Background
A Shopify fashion brand was running $8,000/month in Meta ads post-iOS14. Their reported ROAS had dropped from 3.9x to 1.8x — but sales in Shopify hadn't dropped nearly as much. The gap was attribution loss, not performance loss.
The iOS14 Attribution Problem
After Apple's App Tracking Transparency, browser-based pixels lost visibility on a large portion of iOS users who opted out of tracking. For this client:
- Pixel event match quality: 4.2/10 (Meta's own rating)

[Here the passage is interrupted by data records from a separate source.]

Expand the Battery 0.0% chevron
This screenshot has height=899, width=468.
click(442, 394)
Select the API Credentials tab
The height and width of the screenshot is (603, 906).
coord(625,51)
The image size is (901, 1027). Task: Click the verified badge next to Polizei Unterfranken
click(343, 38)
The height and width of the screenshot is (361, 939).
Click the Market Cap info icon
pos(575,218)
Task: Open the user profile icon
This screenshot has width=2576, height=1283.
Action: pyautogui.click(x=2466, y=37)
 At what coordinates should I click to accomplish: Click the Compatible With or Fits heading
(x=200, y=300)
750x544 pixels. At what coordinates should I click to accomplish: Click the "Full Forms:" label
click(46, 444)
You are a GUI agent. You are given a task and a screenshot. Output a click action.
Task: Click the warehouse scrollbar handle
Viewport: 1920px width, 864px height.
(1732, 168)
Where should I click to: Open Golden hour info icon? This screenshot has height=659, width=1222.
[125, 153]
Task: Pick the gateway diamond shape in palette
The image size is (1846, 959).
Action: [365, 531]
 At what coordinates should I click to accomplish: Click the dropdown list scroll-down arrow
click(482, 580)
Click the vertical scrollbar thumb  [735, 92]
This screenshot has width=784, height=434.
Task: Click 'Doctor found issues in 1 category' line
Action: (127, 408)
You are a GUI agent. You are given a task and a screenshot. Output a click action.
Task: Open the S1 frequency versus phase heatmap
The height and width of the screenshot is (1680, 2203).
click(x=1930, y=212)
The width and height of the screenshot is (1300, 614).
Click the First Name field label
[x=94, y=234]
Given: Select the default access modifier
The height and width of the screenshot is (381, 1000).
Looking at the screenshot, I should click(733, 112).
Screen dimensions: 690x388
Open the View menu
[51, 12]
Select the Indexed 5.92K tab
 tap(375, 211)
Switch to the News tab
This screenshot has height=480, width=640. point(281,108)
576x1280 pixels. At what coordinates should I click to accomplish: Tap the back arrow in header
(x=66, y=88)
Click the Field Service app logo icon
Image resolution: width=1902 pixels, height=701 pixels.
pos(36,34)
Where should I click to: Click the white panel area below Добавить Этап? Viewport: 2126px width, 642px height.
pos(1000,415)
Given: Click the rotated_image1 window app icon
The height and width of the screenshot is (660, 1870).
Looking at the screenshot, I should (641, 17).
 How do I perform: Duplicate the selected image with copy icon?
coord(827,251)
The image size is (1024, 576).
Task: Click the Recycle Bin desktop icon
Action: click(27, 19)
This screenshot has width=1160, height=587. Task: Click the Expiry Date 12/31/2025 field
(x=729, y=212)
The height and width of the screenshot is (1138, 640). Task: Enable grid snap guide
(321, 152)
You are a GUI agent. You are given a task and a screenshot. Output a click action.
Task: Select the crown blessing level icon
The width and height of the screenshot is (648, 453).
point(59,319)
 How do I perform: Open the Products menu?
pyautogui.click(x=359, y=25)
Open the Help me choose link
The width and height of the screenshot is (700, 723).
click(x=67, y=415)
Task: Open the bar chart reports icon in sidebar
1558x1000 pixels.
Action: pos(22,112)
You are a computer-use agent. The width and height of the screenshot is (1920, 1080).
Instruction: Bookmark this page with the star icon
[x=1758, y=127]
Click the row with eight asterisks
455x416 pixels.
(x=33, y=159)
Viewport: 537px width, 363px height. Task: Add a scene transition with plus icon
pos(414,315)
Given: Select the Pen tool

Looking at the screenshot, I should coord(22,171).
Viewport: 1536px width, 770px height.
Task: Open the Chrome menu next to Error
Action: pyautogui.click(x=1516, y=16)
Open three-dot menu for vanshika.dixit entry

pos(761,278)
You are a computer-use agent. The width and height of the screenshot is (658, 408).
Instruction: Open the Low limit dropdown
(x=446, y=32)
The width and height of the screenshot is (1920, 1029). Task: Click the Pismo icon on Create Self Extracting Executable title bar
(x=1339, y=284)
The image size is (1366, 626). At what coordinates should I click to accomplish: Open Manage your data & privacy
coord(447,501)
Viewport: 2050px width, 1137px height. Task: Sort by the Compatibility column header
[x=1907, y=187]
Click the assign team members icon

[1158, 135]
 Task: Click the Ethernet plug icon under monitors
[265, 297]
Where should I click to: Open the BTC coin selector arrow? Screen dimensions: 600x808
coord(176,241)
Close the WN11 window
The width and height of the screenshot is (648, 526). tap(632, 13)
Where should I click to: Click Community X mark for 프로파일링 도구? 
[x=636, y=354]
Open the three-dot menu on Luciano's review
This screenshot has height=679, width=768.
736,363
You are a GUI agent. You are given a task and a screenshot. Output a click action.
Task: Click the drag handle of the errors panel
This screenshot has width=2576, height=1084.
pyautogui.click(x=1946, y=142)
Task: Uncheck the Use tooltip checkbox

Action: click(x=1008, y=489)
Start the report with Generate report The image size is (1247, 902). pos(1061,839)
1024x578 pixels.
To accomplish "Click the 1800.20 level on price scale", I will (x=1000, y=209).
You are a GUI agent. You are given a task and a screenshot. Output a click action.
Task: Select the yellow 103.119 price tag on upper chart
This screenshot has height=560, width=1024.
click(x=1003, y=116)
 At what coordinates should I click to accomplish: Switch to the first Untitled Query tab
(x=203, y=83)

- Purchase events captured: ~40% of actual Shopify orders
- Meta's algorithm was flying half-blind, allocating budget based on incomplete data
Solution: Conversions API via Stape.io
Server-Side Event Matching
We implemented Meta Conversions API (CAPI) through Stape.io's server-side GTM container. This sends purchase events directly from the server — bypassing iOS restrictions entirely.
Key improvements:
- Deduplication — browser pixel + server CAPI events deduplicated so Meta doesn't double-count
- Hashed customer data — email, phone, name, address all hashed and sent with every event for maximum match rate
- Purchase value + currency — sent accurately from Shopify order webhooks, not estimated from pixel
Enhanced Match Quality
Added Shopify customer data to every event payload:
- Email (hashed SHA256)
- Phone (hashed SHA256)
- First/last name, city, country, postcode
Results (45 Days)
| Metric | Before CAPI | After CAPI |
|---|---|---|
| Event Match Quality | 4.2 / 10 | 8.7 / 10 |
| Purchase events captured | ~40% | ~94% |
| Reported ROAS | 1.8x | 4.1x |
| CPA (per purchase) | $44 | $19 |
| Monthly ad spend | $8,000 | $8,000 |
| Monthly attributed revenue | $14,400 | $32,800 |
What Actually Changed
The ad spend didn't change. The creative didn't change. Meta's algorithm got better data and found better buyers.
When the algorithm can see 94% of your conversions instead of 40%, it stops wasting budget on people who don't convert — and doubles down on people who do.
Lesson
If you're running Meta ads on a Shopify store and haven't implemented CAPI, you're almost certainly undercounting purchases and overpaying per acquisition. The fix is a one-time setup — the returns are permanent.